The COVID-19 fall in household size, as estimated by the RBA, led to an increase of 120,000 extra households during 2021. Remarkably, this impact nearly offset the number of households in Australia that were ‘absent’ due to near-zero net migration. The rise in overall number of households increased housing demand by as much as what typical immigration levels otherwise would.
Following 2021 there has since been a slight increase in household size, but for the first time in Australia’s history, the traditional nuclear family is no longer the dominant pattern among households. Census data indicates a major decline in the share of households consisting of three individuals or more. Couples, however, have maintained a consistent proportion. In contrast, the prevalence of single-person households has notably risen, ascending from 24.42 percent in 2016 to 25.56 percent in 2021. Simultaneously, the proportion of homes with four or more bedrooms has surged by over two percentage points, reaching 34.8 percent. This surge has outpaced a modest increase in the prevalence of single-bedroom homes. Now more than ever, more households are being formed, causing greater intrinsic demand for housing (given current levels of population growth).

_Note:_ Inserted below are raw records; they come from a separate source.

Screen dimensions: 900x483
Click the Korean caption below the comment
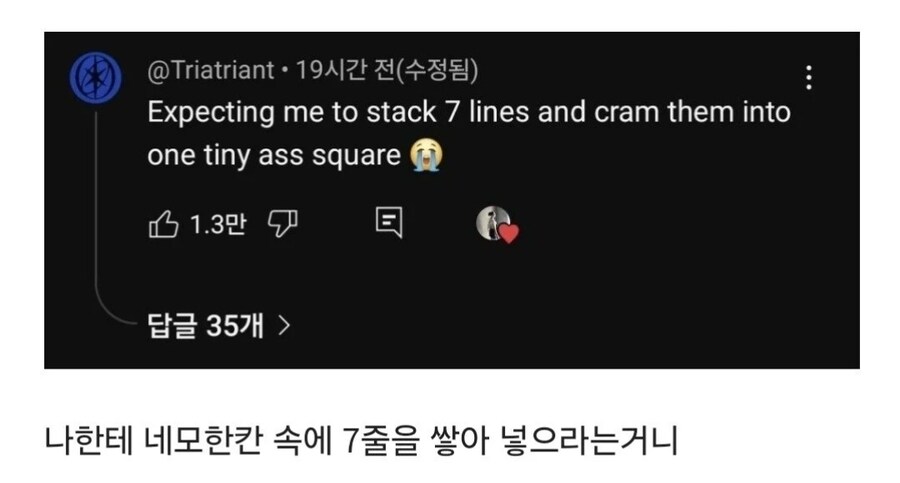361,439
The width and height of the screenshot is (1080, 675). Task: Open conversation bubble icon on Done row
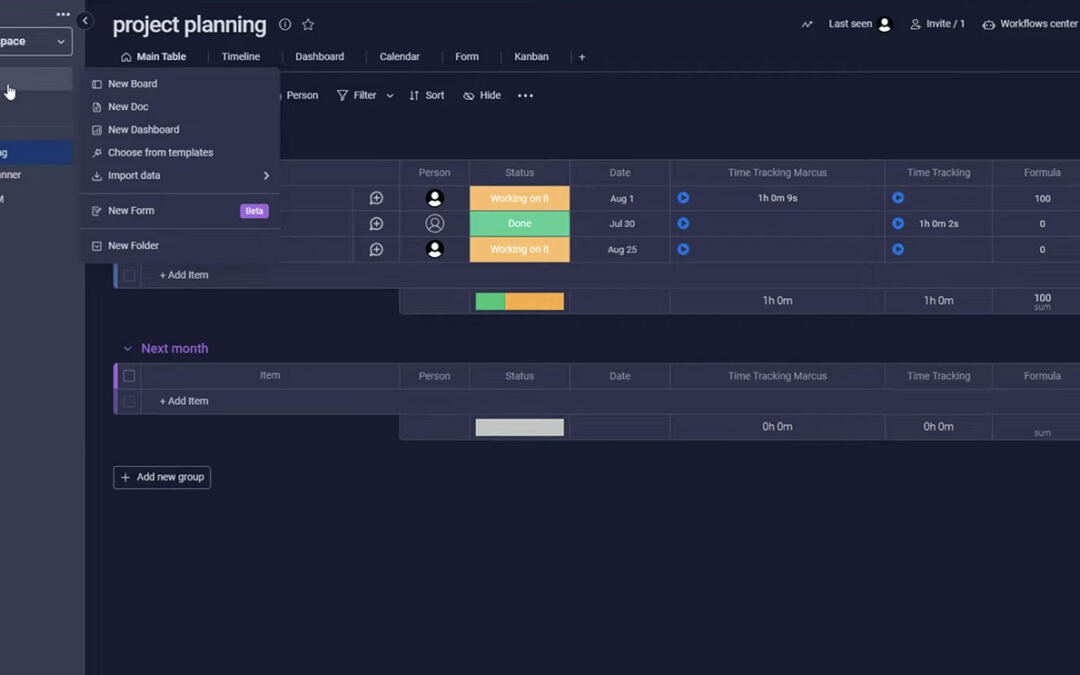tap(376, 224)
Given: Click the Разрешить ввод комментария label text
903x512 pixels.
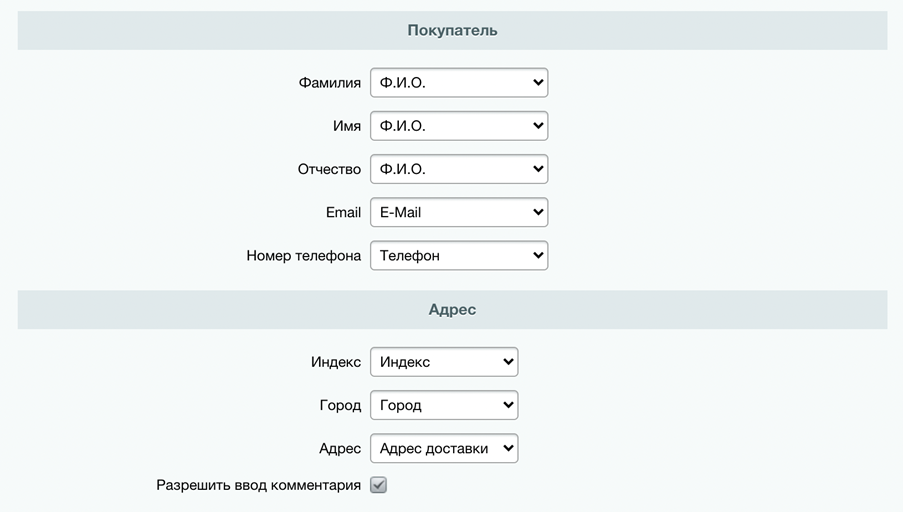Looking at the screenshot, I should pos(258,485).
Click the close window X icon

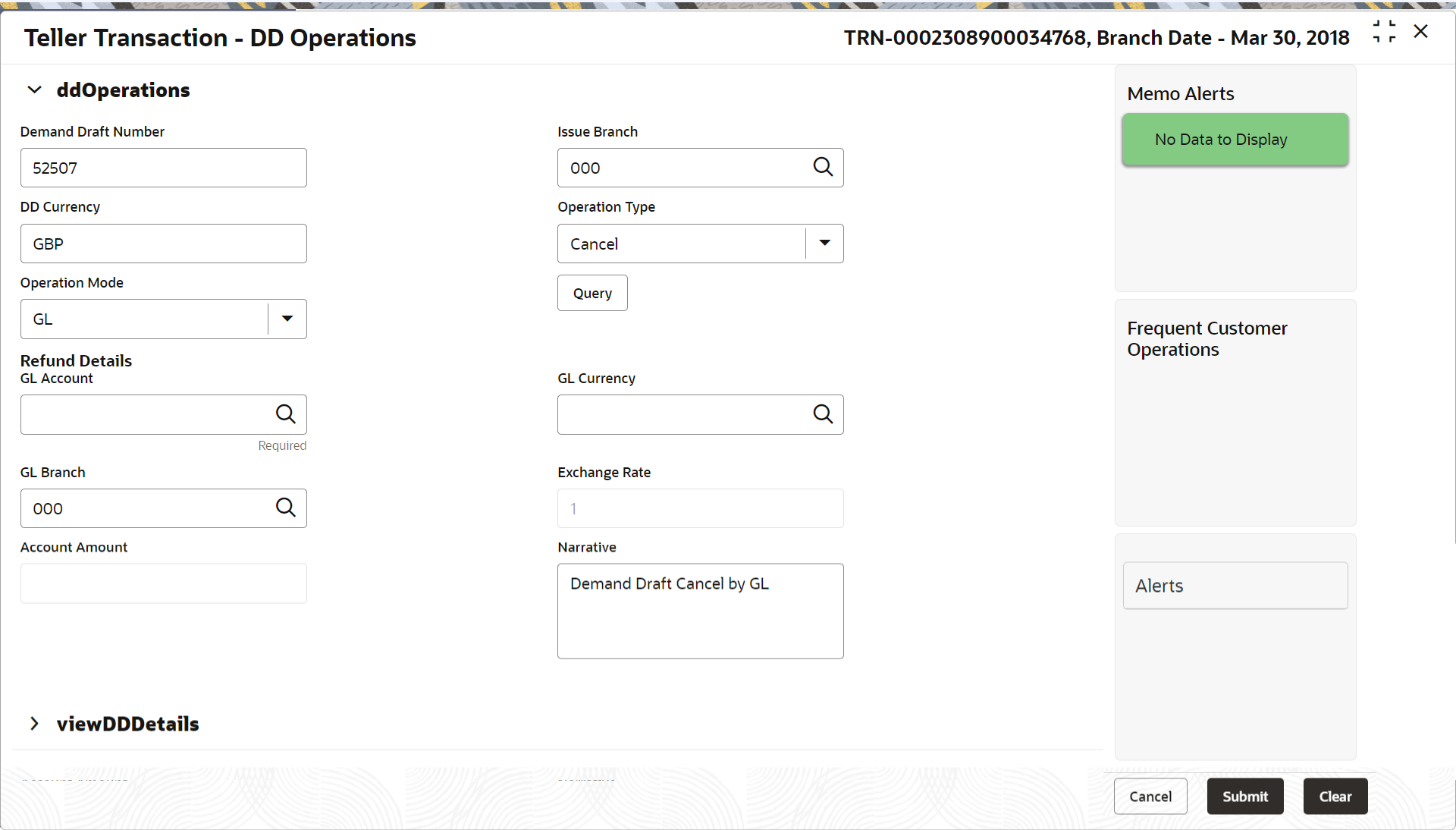1421,31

In the decade to 2022, Australia recorded between 150,000 and 200,000 new dwellings per year being added to the national housing stock, taking the total number of dwellings from 9 million in 2012 to 10.9 million by December 2022. This growth was stronger than population growth alone in all years since 2014. A high proportion of working-age adults arriving as permanent migrants and long-term residents immediately adds to housing demand, yet the ‘stealthier’ added effects of decreasing household sizes only amplifies the upwards pressure exerted on prices by population growth.

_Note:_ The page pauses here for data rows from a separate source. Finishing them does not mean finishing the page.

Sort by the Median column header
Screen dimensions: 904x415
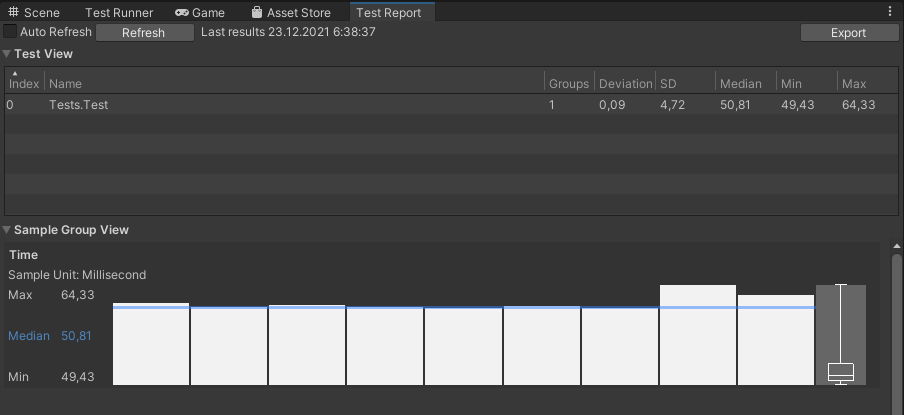click(741, 84)
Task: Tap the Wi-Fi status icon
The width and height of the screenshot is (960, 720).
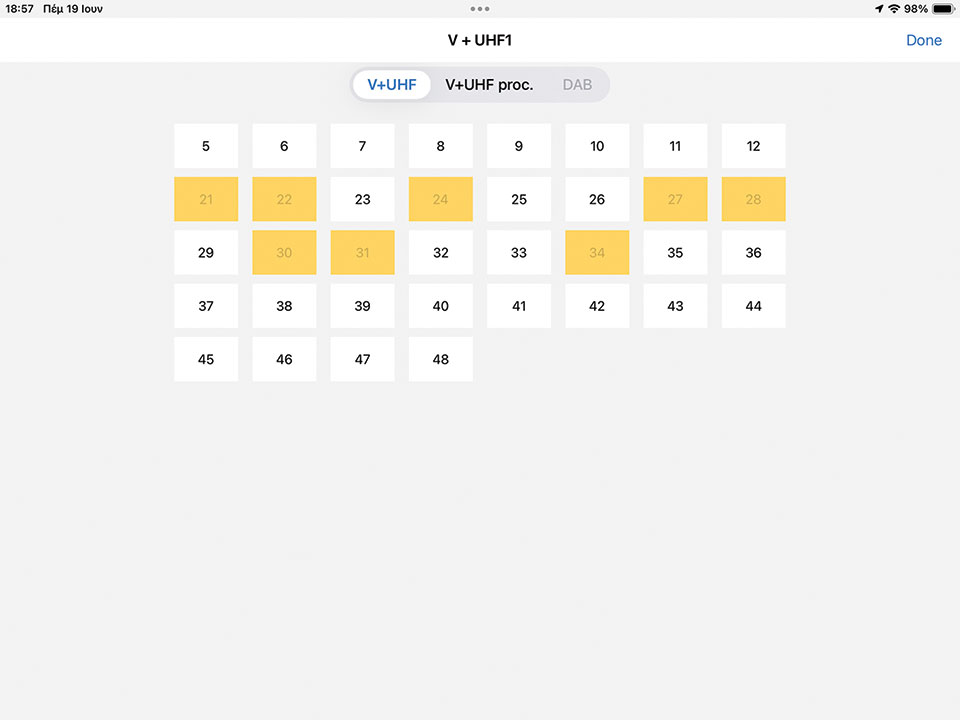Action: pyautogui.click(x=893, y=9)
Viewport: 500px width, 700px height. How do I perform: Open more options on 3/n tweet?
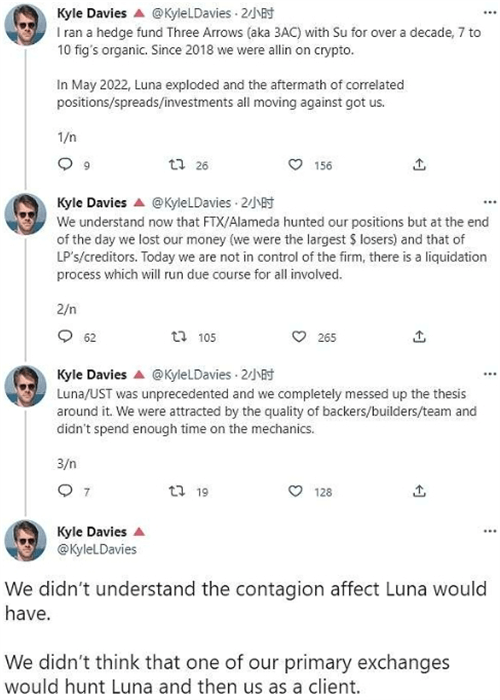pyautogui.click(x=490, y=374)
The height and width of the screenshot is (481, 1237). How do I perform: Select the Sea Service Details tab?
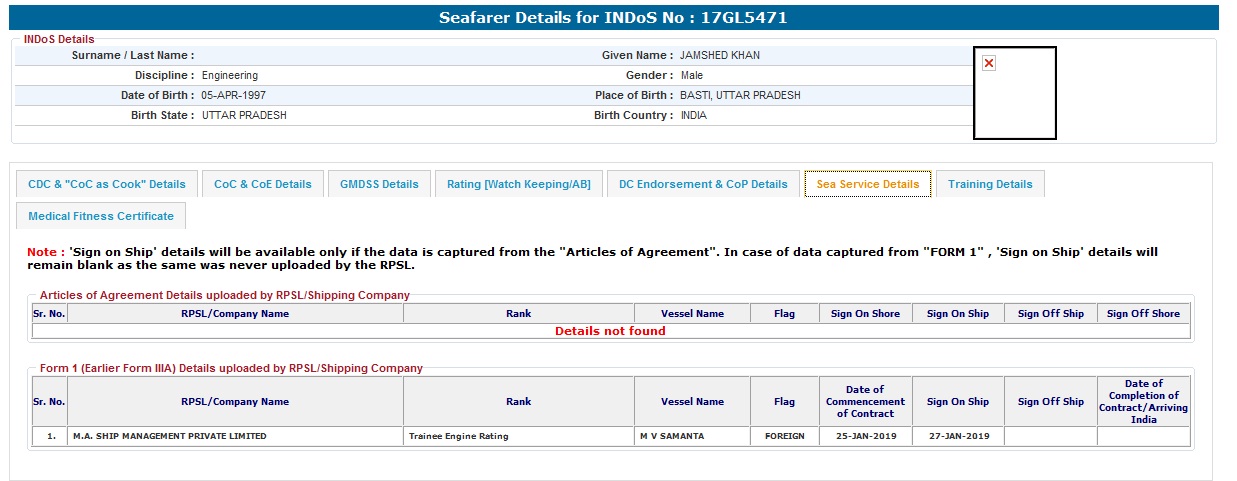coord(867,184)
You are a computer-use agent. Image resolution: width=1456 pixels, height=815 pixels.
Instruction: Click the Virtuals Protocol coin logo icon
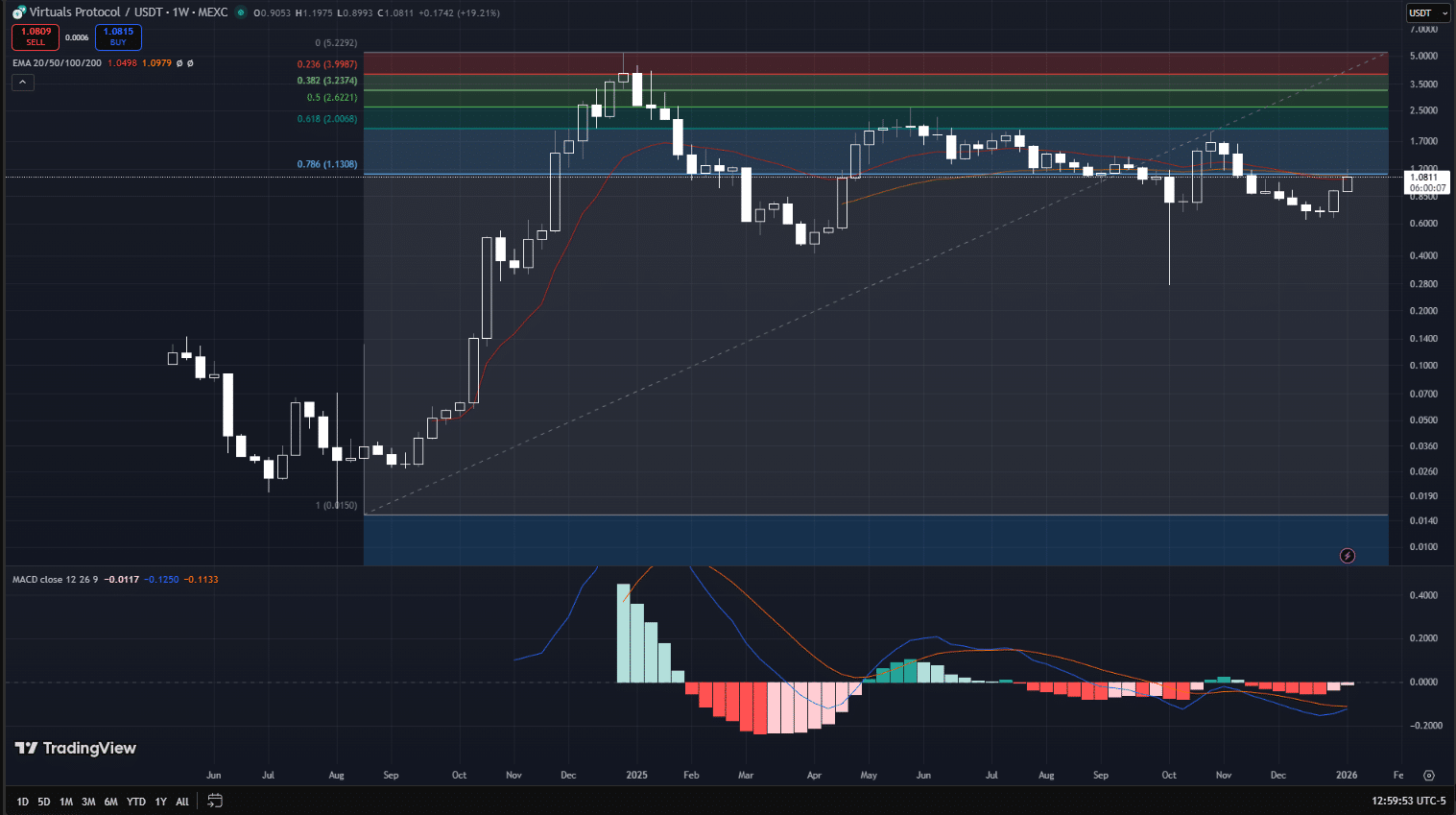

Regional variations further add to the complexity of the housing market. Capital cities tend to have larger households than regional Australia, reflecting higher housing costs and proximity to employment and education opportunities. The up-down cycle in average household size since the onset of the pandemic has been largely driven by developments in capital cities, particularly Sydney and Melbourne.

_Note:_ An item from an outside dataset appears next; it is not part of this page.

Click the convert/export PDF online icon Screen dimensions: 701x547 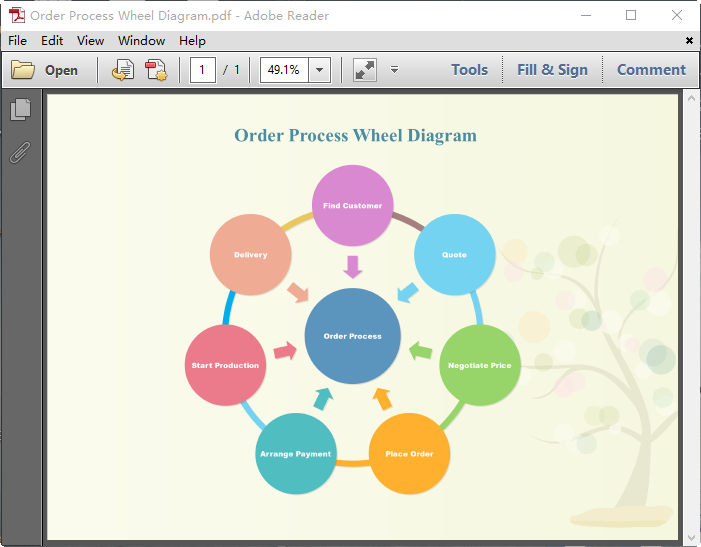point(122,70)
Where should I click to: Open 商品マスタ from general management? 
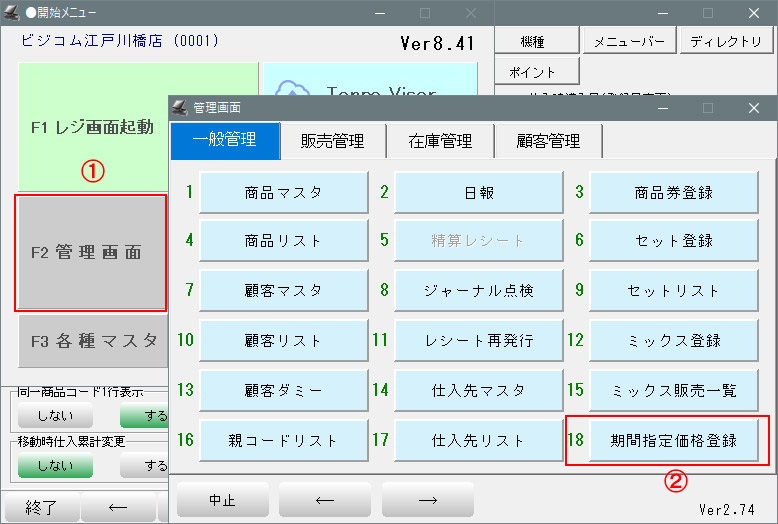click(283, 193)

Despite the challenges and complexities, the Australian housing market’s outlook remains positive for investors. The sustained demand driven by strong population growth and changing household dynamics means that property markets are likely to remain tight. These underlying, long-term drivers of demand, such as declining household sizes, add to the resilience of price growth into the future.
Bottom line – understanding household size is more than just statistical frivolity; it’s a crucial metric in grasping the market’s complexities and trajectory. With these demographic trends, real estate continues to present promising opportunities to shrewd investors.